Larry Walker
Surface, Spirit Voices and Other Secrets: The Wall Series in Transition
2007/2008 Working Artist Project (WAP)
Exhibition Dates: June 14 – July 26, 2008
The MOCA GA 2007/2008 Working Artist Project selected by Jeffrey Grove, Wieland Family Curator of Modern and Contemporary Art, High Museum of Art and Andrea Barnwell-Brownlee, Director, Spelman Museum of Fine Art, Atlanta.
Click here to view more work by Larry Walker in the MOCA GA permanent collection.
About Larry Walker
Larry Walker (b. 1935 in Franklin, Georgia) grew up in New York City. Walker graduated from the High School of Music & Art, after which he received his BS in art education and MA degree in drawing and painting from Wayne State University in Detroit. He taught in the Detroit school system for 6 years; at the University of the Pacific in Stockton, CA for 19 years and at Georgia State University for 17 years, (serving as the School of Art and Design’s director for 11 years). Walker has had numerous solo exhibitions and more than 200 exhibitions to date. He was chosen as one of three recipients of MOCA GA’s 2007/2008 inaugural Working Artist Project award. Walker curated an exhibition at MOCA GA, Dissolving Stereotypes/Forgings New Dialogues: An Exhibition Beyond Race. Since 2009 Walker has had three solo exhibitions (Philadelphia and Atlanta) and has had work included in 11 invitational exhibitions at venues in Atlanta, Oakland, Boston, Charlotte as well as in “Tradition Redefined,” The Larry and Brenda Thompson collection which traveled to Maryland, Jacksonville, FL and Athens, GA. Walker continues to add credits to his substantial accomplishments as an artist, visual arts supporter, juror and curator.

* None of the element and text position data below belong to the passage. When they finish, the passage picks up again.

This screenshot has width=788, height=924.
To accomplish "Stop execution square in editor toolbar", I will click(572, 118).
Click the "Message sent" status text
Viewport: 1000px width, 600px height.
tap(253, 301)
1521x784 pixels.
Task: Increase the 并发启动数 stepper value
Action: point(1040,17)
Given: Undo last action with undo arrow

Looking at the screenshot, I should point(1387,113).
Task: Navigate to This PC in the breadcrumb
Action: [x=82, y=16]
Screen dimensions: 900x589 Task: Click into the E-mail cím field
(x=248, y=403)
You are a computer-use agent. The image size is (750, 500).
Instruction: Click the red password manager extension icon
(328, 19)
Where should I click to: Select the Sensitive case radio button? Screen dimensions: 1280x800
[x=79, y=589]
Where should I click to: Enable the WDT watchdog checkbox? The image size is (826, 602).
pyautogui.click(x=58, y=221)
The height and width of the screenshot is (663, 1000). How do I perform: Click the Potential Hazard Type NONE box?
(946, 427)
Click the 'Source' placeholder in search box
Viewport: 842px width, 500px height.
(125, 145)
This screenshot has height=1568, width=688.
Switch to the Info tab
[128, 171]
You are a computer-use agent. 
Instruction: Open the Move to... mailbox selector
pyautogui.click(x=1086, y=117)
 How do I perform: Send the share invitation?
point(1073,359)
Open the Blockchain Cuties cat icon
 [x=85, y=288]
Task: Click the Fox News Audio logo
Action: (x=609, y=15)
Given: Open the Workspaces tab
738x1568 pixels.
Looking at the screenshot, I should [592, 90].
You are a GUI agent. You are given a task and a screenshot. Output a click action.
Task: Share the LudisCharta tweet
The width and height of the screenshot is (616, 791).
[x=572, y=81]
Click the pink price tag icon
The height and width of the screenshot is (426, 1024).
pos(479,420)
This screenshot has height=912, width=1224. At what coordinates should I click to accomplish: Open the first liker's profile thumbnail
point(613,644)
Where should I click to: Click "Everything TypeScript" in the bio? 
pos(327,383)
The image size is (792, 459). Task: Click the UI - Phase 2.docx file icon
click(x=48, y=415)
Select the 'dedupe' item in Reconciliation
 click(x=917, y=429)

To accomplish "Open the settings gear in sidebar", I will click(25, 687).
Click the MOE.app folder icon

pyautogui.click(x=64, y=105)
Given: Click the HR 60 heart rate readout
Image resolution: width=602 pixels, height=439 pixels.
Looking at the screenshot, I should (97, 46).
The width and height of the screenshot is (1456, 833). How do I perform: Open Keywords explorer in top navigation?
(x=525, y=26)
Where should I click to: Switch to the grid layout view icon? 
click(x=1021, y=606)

ABOUT Surface, Spirit Voices and Other Secrets: The Wall Series in Transition
“On the surface of things the paintings on view in the show Surface, Spirit Voices & Other Secrets: The Wall Series in Transition build upon the mid-century modernism of Romare Bearden, who contrasted mechanical reproduction with sensual humanity or of Jasper Johns whose paintings stage the detritus of culture with blunt objectivity. Larry Walker makes use of found posters, newspapers and objects as if they were brushstrokes of information. However, as he layers images, tears away, clips, and obscures, the paintings reveal such culturally relevant material as the ironies of a narcissistic culture at odds with internal frailty, the processes of social change, and the quiet, hungry presence of spirits whose perspective is limitless and whose messages are everywhere.
The Wall Series is an ongoing exploration of spiritual depth and moral reasoning. The series was begun in the early 1980’s after Walker’s visit with his ailing mother in New York revealed the combined tragedy of death, poverty and urban blight in Harlem at that time. Walker samples the visual language of the street, in such a way that garbage and graffiti become metaphors for bodies resisting defeat. In this landscape, windows and walls reflect the ironies of capitalist culture in which decaying advertisements offer up images of vitality, desire and material want. The activity of finding personal truths within oppressive structures is, in Walker’s art, vital to the preservation of the soul. With that in mind these paintings are free to explore the transcendental aspects of walls as barriers, backdrops, membranes, screens and sounding boards.
The Wall Series in Transition asks us to listen to the visual, to traverse obstacles as large as the impediment of history, and to observe the dynamic whispers of spirit guides. Guides who may in fact be passersby like ourselves, casting anxious longing into the city’s unoccupied spaces, finding solace in our shared existence.